Records from a data collection:

■ ■ ■ ■ ■ ■ ■

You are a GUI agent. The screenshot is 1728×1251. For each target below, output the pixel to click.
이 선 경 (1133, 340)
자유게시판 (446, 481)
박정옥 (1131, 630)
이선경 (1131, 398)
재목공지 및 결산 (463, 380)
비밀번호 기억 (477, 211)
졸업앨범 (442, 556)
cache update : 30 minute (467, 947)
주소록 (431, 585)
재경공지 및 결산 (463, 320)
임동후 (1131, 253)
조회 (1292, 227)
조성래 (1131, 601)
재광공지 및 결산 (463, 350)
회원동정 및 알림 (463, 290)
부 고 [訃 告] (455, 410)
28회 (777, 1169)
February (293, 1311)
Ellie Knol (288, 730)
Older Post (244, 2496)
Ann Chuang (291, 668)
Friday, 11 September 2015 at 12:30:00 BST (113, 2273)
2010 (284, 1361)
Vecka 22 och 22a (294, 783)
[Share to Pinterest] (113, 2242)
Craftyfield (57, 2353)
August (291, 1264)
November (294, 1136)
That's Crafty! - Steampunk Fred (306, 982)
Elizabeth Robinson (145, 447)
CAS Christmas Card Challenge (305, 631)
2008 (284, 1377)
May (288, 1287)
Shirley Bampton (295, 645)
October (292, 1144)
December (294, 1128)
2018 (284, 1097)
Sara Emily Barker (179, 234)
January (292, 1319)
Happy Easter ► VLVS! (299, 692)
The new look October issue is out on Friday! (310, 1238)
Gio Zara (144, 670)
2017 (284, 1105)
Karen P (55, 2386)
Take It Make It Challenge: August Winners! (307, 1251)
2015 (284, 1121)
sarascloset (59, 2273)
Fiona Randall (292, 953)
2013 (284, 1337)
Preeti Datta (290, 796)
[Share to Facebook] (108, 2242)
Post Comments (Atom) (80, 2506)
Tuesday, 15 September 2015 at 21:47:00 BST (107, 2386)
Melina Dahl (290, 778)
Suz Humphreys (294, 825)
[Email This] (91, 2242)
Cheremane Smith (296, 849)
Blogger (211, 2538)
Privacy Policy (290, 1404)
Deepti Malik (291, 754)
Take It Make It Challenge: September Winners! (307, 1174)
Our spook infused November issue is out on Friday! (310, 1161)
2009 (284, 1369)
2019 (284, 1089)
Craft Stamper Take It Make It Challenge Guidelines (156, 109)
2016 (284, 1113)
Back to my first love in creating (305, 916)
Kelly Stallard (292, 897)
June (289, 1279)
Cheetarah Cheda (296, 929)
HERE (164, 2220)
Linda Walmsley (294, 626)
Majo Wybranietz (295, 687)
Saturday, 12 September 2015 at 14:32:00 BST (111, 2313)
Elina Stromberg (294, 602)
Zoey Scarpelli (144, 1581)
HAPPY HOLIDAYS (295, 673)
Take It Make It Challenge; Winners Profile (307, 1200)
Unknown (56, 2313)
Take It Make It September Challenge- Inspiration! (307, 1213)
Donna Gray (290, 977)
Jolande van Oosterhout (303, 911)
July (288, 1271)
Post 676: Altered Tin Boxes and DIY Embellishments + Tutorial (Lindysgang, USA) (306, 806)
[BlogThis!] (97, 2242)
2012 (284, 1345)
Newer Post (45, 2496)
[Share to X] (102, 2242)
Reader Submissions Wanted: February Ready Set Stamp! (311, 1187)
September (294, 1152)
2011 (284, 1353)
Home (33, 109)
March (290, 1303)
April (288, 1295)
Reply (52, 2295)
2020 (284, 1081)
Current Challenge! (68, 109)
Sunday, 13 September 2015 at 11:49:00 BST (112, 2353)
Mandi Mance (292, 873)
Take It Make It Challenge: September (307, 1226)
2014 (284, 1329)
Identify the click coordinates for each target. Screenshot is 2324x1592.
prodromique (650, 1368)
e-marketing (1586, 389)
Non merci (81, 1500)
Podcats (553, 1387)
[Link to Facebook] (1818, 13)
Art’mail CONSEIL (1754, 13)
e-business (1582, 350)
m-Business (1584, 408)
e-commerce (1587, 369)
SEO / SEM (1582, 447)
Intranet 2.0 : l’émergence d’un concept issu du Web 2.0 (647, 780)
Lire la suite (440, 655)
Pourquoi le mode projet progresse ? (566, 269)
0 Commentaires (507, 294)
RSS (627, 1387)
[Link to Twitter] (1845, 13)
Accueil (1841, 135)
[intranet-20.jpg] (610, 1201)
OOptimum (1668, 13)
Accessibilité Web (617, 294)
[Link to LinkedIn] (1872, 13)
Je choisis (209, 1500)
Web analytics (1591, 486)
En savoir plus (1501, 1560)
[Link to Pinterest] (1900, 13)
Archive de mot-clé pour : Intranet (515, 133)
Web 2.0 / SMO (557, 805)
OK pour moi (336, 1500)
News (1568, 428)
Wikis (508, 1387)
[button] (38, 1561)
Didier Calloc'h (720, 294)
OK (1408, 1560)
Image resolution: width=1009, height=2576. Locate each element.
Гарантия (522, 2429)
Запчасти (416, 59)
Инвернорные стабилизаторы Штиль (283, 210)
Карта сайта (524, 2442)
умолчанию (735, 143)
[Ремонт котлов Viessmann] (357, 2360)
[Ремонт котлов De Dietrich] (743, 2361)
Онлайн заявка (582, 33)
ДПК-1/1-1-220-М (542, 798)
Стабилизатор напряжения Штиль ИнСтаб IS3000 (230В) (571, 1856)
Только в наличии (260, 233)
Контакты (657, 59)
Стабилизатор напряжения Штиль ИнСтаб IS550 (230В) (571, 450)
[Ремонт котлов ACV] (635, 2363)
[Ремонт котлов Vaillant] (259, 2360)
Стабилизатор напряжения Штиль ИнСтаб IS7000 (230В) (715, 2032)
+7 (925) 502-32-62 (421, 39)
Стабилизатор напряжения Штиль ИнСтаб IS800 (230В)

■ ■ ■ ■ ■ ■ ■

◆ **Work to complete**
Print all the entries above. Keep each one exact.

◆ **Your response**
You are a GUI agent. The screenshot is 1728×1251. For each target below, output the pixel to click.
이 선 경 (1133, 340)
자유게시판 (446, 481)
박정옥 (1131, 630)
이선경 (1131, 398)
재목공지 및 결산 (463, 380)
비밀번호 기억 (477, 211)
졸업앨범 (442, 556)
cache update : 30 minute (467, 947)
주소록 (431, 585)
재경공지 및 결산 (463, 320)
임동후 (1131, 253)
조회 (1292, 227)
조성래 (1131, 601)
재광공지 및 결산 (463, 350)
회원동정 및 알림 (463, 290)
부 고 [訃 告] (455, 410)
28회 (777, 1169)
February (293, 1311)
Ellie Knol (288, 730)
Older Post (244, 2496)
Ann Chuang (291, 668)
Friday, 11 September 2015 at 12:30:00 BST (113, 2273)
2010 (284, 1361)
Vecka 22 och 22a (294, 783)
[Share to Pinterest] (113, 2242)
Craftyfield (57, 2353)
August (291, 1264)
November (294, 1136)
That's Crafty! - Steampunk Fred (306, 982)
Elizabeth Robinson (145, 447)
CAS Christmas Card Challenge (305, 631)
2008 (284, 1377)
May (288, 1287)
Shirley Bampton (295, 645)
October (292, 1144)
December (294, 1128)
2018 (284, 1097)
Sara Emily Barker (179, 234)
January (292, 1319)
Happy Easter ► VLVS! (299, 692)
The new look October issue is out on Friday! (310, 1238)
Gio Zara (144, 670)
2017 (284, 1105)
Karen P (55, 2386)
Take It Make It Challenge: August Winners! (307, 1251)
2015 (284, 1121)
sarascloset (59, 2273)
Fiona Randall (292, 953)
2013 (284, 1337)
Preeti Datta (290, 796)
[Share to Facebook] (108, 2242)
Post Comments (Atom) (80, 2506)
Tuesday, 15 September 2015 at 21:47:00 BST (107, 2386)
Melina Dahl (290, 778)
Suz Humphreys (294, 825)
[Email This] (91, 2242)
Cheremane Smith (296, 849)
Blogger (211, 2538)
Privacy Policy (290, 1404)
Deepti Malik (291, 754)
Take It Make It Challenge: September Winners! (307, 1174)
Our spook infused November issue is out on Friday! (310, 1161)
2009 (284, 1369)
2019 (284, 1089)
Craft Stamper Take It Make It Challenge Guidelines (156, 109)
2016 (284, 1113)
Back to my first love in creating (305, 916)
Kelly Stallard (292, 897)
June (289, 1279)
Cheetarah Cheda (296, 929)
HERE (164, 2220)
Linda Walmsley (294, 626)
Majo Wybranietz (295, 687)
Saturday, 12 September 2015 at 14:32:00 BST (111, 2313)
Elina Stromberg (294, 602)
Zoey Scarpelli (144, 1581)
HAPPY HOLIDAYS (295, 673)
Take It Make It Challenge; Winners Profile (307, 1200)
Unknown (56, 2313)
Take It Make It September Challenge- Inspiration! (307, 1213)
Donna Gray (290, 977)
Jolande van Oosterhout (303, 911)
July (288, 1271)
Post 676: Altered Tin Boxes and DIY Embellishments + Tutorial (Lindysgang, USA) (306, 806)
[BlogThis!] (97, 2242)
2012 (284, 1345)
Newer Post (45, 2496)
[Share to X] (102, 2242)
Reader Submissions Wanted: February Ready Set Stamp! (311, 1187)
September (294, 1152)
2011 (284, 1353)
Home (33, 109)
March (290, 1303)
April (288, 1295)
Reply (52, 2295)
2020 (284, 1081)
Current Challenge! (68, 109)
Sunday, 13 September 2015 at 11:49:00 BST (112, 2353)
Mandi Mance (292, 873)
Take It Make It Challenge: September (307, 1226)
2014 (284, 1329)
Identify the click coordinates for each target. Screenshot is 2324x1592.
prodromique (650, 1368)
e-marketing (1586, 389)
Non merci (81, 1500)
Podcats (553, 1387)
[Link to Facebook] (1818, 13)
Art’mail CONSEIL (1754, 13)
e-business (1582, 350)
m-Business (1584, 408)
e-commerce (1587, 369)
SEO / SEM (1582, 447)
Intranet 2.0 : l’émergence d’un concept issu du Web 2.0 (647, 780)
Lire la suite (440, 655)
Pourquoi le mode projet progresse ? (566, 269)
0 Commentaires (507, 294)
RSS (627, 1387)
[Link to Twitter] (1845, 13)
Accueil (1841, 135)
[intranet-20.jpg] (610, 1201)
OOptimum (1668, 13)
Accessibilité Web (617, 294)
[Link to LinkedIn] (1872, 13)
Je choisis (209, 1500)
Web analytics (1591, 486)
En savoir plus (1501, 1560)
[Link to Pinterest] (1900, 13)
Archive de mot-clé pour : Intranet (515, 133)
Web 2.0 / SMO (557, 805)
OK pour moi (336, 1500)
News (1568, 428)
Wikis (508, 1387)
[button] (38, 1561)
Didier Calloc'h (720, 294)
OK (1408, 1560)
Image resolution: width=1009, height=2576. Locate each element.
Гарантия (522, 2429)
Запчасти (416, 59)
Инвернорные стабилизаторы Штиль (283, 210)
Карта сайта (524, 2442)
умолчанию (735, 143)
[Ремонт котлов Viessmann] (357, 2360)
[Ремонт котлов De Dietrich] (743, 2361)
Онлайн заявка (582, 33)
ДПК-1/1-1-220-М (542, 798)
Стабилизатор напряжения Штиль ИнСтаб IS3000 (230В) (571, 1856)
Только в наличии (260, 233)
Контакты (657, 59)
Стабилизатор напряжения Штиль ИнСтаб IS550 (230В) (571, 450)
[Ремонт котлов ACV] (635, 2363)
[Ремонт котлов Vaillant] (259, 2360)
Стабилизатор напряжения Штиль ИнСтаб IS7000 (230В) (715, 2032)
+7 (925) 502-32-62 (421, 39)
Стабилизатор напряжения Штиль ИнСтаб IS800 (230В)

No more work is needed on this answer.